I liked this article because I worry about my son being in the lower percentile on the growth chart. I should mention that he was born at 23wks 5 days gestation so he’s a little behind for his actual age (he was 465g, less than a pint of ice cream!). His doctor has been great! She points out that he is at the lower end of the chart but he is healthy so she’s not really worried (he finally passed the 20lbs mark at 20 months). The doctors at the hospital (where he spent 4.5 months after birth) warned us that he might gain slower, one even warned us not to try stuffing to get him to gain more!
Unfortunately, I still worry about him being smaller than other children. He eats well (except when teething), but is very active. The only people who seem concerned with his weight are the people at WIC. They are very tied to charts! One of the people at the first office we went to asked us if we believed in “adjusted ages” (that is going by the due date age rather than the actual age on premature babies).

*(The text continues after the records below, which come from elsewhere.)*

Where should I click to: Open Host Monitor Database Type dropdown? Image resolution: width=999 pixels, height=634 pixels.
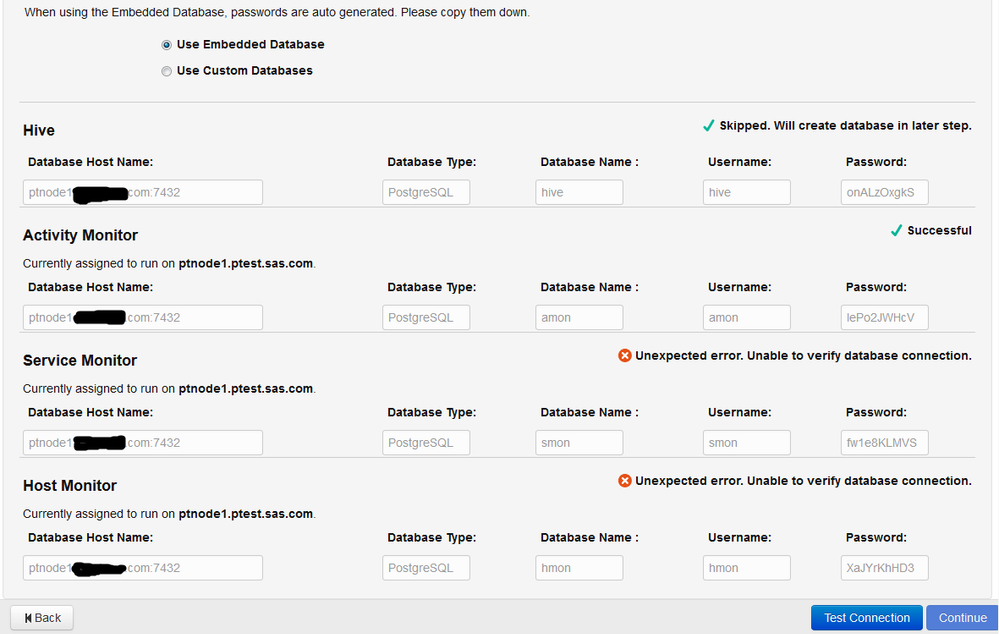tap(426, 568)
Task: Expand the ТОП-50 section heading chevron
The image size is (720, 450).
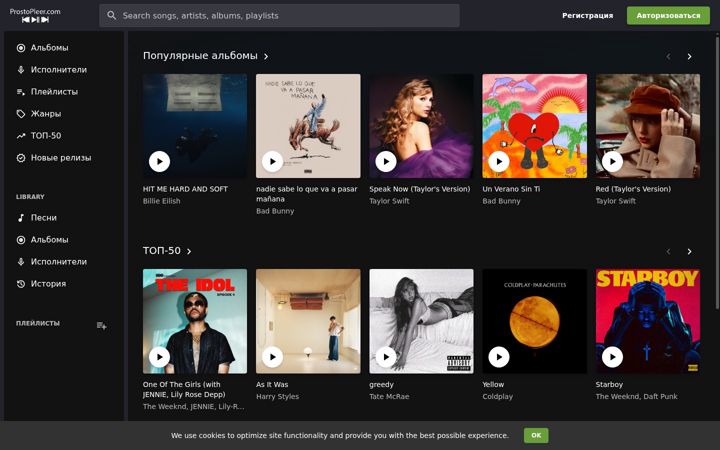Action: click(189, 251)
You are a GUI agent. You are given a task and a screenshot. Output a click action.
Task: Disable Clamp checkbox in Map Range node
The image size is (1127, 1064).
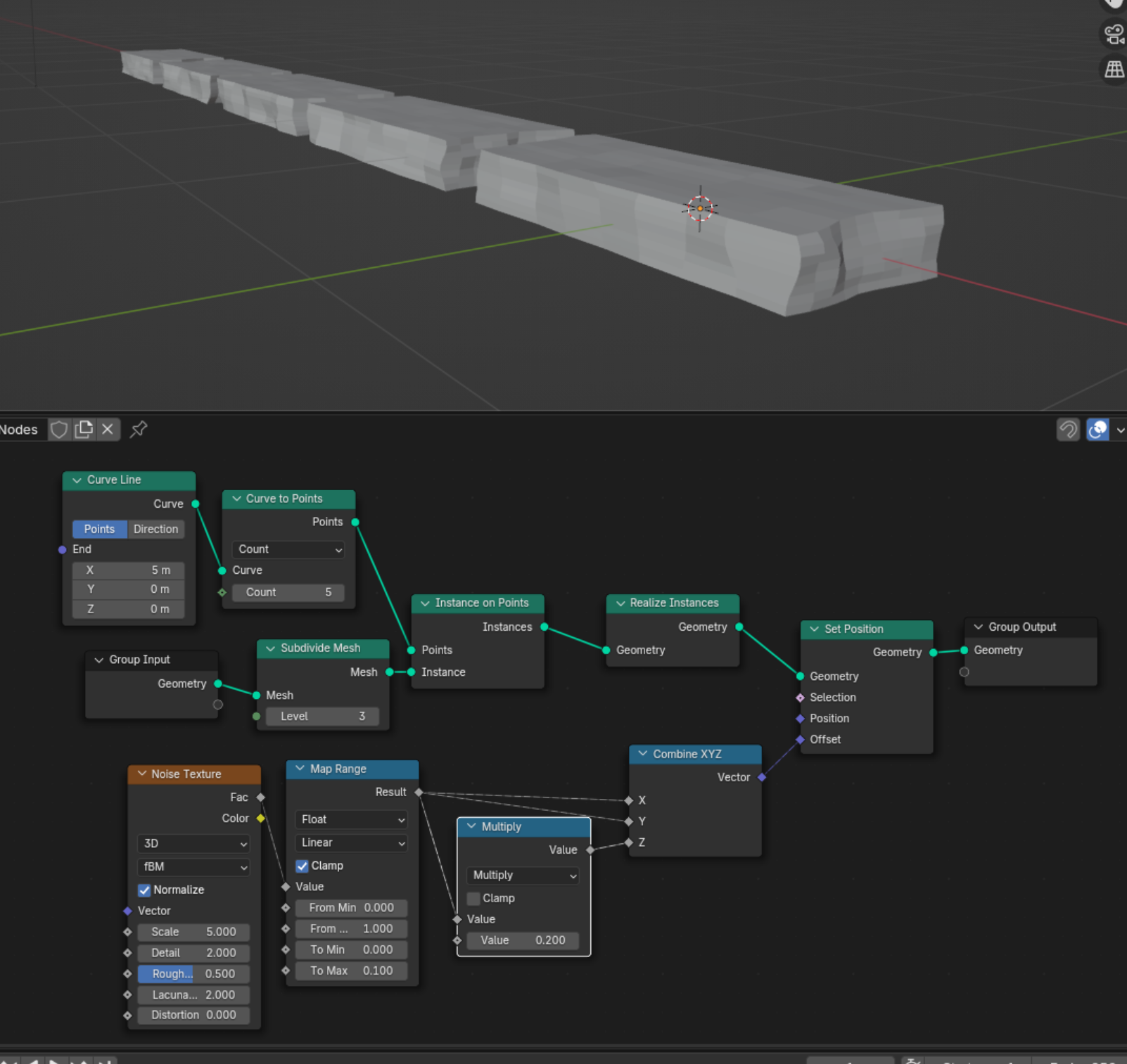click(x=303, y=866)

More education all around!
I really appreciated my son’s doctor not freaking me out about my son being in the lower percentiles (since birth). At his 12 month checkup he just suggested that I start to breastfeed a bit less and offer food a bit more, which is totally acceptable. The only pressure I have had is from my concerned MIL who had chubby babies. I have had to explain to everyone that my son is a skinny kid just like I was!
It doesn’t matter what percentile your kid is on as long as they are growing. I have a friend who has a whole family is overweight both her kids ( one now 5) have been labeled as failure to thrive because they are tiny and she spends her days cramming them full of anything to fatten them up. I can’t imagine this is setting them up for healthy eating later in life neither dropped off the charts they are just small.